Today (a cloudy, cold spring afternoon) we decided to take a drive behind the National Elk Refuge. (What else is there to do with all this mud?!) Curious to see how many elk were still on the refuge, we also wanted to see the big horn sheep that winter on the butte! The snow had started to melt (finally!!) and the elk had started to head north to there winter range. The only thing preventing them to travel to their summer destinations are the heavy snow storms we have had in the valley and the accumulating inches of snow still in the high elevations. (Don’t let the town of Jackson fool you! Togwotee is still as white as a dove!) For now, the elk will stay in limbo (a few still on the refuge and a few between the refuge and summer ground).
So how about some background on the refuge?!
The National Elk refuge was started in 1912 and still remains today. Isn’t that crazy?? The purpose for the creation of the refuge was to provide elk with a winter range and to prevent them from starving. In the early 1900s, as settlement moved into the Valley of Jackson Hole, elk were attracted to the ranchers’ haystacks. (Free food! Why not??) However, ranchers couldn’t afford to feed their livestock AND several thousand elk, so they would have to build fences around their haystacks to keep the elk out of the hay. This would ultimately cause the elk to stay around the ranches (plotting and trying to get to the hay) but they wouldn’t have much luck and starve to death. Because the die-offs were so great, in 1908 and 1909 the National elk refuge was formed! (Yay! Elk live!)
Today elk are fed all throughout western Wyoming. Not only does the National Elk Refuge Provide supplemental feed for these animals, but there are also 23 other feeding areas managed by the State of Wyoming (Go Wyo!).

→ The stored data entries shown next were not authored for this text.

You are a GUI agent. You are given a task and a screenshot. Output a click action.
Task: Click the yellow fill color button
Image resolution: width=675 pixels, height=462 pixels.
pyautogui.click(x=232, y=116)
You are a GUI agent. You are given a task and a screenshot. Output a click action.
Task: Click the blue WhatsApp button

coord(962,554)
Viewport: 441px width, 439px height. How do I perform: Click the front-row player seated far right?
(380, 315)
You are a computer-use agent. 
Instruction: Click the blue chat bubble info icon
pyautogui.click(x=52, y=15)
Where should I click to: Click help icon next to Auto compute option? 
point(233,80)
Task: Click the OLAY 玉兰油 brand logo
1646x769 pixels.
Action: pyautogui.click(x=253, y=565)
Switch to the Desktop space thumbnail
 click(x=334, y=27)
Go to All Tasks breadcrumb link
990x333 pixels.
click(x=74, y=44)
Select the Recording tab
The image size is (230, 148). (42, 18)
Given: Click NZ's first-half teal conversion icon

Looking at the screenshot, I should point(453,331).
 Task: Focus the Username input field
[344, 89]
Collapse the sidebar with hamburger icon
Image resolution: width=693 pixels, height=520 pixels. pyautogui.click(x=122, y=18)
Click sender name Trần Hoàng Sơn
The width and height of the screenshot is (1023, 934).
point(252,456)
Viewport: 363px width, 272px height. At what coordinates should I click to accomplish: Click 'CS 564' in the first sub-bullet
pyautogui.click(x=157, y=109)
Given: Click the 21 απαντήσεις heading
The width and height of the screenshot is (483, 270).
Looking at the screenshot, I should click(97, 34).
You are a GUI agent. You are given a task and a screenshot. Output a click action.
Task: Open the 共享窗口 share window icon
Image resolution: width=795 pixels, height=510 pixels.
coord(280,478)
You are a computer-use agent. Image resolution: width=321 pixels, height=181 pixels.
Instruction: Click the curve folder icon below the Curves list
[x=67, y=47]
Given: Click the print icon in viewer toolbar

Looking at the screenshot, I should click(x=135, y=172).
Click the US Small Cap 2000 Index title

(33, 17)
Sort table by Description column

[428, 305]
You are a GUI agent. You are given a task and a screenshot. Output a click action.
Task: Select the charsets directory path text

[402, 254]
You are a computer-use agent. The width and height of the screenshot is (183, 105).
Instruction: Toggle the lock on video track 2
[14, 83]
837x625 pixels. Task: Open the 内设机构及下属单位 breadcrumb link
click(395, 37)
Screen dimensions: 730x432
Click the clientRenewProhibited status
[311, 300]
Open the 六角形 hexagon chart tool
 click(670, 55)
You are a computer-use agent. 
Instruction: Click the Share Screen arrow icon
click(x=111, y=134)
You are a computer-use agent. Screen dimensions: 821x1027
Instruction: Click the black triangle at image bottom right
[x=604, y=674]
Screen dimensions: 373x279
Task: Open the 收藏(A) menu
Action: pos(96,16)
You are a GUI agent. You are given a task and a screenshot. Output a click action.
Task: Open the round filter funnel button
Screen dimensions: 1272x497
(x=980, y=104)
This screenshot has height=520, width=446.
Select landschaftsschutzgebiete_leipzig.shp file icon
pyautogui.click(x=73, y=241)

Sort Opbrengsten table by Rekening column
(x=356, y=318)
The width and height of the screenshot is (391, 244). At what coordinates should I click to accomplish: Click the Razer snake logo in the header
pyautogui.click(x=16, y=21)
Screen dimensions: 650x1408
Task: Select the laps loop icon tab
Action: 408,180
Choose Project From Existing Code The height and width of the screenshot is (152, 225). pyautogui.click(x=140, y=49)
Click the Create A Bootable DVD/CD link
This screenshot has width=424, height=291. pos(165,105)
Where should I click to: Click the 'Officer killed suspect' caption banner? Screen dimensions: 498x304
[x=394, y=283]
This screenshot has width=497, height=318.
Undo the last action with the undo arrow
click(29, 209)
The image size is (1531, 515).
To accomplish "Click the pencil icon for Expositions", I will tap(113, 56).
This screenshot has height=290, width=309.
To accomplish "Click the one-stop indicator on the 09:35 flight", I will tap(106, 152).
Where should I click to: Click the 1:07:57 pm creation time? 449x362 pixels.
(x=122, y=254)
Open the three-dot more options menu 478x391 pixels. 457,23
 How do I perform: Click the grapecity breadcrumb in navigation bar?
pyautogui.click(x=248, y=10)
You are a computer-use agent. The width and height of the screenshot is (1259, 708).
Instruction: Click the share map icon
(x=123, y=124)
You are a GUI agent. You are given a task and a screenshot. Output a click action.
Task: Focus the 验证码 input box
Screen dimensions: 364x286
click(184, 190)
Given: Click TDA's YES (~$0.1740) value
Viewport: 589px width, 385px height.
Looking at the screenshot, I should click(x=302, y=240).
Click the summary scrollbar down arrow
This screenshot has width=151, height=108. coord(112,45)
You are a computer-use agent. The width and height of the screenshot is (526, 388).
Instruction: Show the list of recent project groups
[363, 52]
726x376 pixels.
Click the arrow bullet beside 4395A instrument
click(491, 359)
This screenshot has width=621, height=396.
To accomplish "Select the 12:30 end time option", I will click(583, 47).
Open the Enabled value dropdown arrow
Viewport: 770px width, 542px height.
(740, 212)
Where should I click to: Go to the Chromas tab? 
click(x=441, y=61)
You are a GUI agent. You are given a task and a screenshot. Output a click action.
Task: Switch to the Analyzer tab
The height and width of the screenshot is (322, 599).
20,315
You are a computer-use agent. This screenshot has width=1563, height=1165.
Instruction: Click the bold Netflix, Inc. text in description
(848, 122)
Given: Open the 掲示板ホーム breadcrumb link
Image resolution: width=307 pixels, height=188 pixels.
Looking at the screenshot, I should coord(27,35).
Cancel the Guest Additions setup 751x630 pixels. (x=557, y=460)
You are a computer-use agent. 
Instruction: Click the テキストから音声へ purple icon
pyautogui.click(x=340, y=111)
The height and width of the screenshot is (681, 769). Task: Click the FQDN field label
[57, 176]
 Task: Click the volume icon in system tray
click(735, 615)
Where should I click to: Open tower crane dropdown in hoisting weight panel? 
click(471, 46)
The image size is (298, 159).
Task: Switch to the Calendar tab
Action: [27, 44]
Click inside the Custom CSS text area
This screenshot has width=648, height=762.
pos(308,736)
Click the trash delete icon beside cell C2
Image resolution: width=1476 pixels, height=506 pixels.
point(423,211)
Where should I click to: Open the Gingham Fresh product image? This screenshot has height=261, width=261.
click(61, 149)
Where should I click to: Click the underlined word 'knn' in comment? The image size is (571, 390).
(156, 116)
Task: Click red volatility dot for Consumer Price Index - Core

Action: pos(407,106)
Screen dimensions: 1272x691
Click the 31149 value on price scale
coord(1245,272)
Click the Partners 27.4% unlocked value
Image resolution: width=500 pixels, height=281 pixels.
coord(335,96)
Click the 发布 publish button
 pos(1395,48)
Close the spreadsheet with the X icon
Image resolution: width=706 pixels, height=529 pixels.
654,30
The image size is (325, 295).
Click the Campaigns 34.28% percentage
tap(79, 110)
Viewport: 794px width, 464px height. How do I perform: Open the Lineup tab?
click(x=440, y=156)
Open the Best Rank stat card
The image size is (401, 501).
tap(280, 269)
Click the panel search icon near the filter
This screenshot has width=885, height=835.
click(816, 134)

However, feeding elk has been a controversial topic for years. One side of the spectrum is about nature and how it takes it’s course. Some say it’s not natural and the concentrated populations of elk will spread disease and create a massive die off. On the other side, some people admit that if we stop feeding elk, there will be a tremendous decline in the country’s largest population of elk. (Did you know that?! The Jackson heard has been counted for up to 11,000 elk making it the largest in the country!)
Want to learn more?!
A great book called “Feeding Big Game in Western Wyoming” written by a retired game and fish personal, Ron Dean, explains the past, present and future of feeding elk in Western Wyoming. This book will describe how our elk herds are managed today and doesn’t take a stance on the moral compass of feeding elk. Take a look!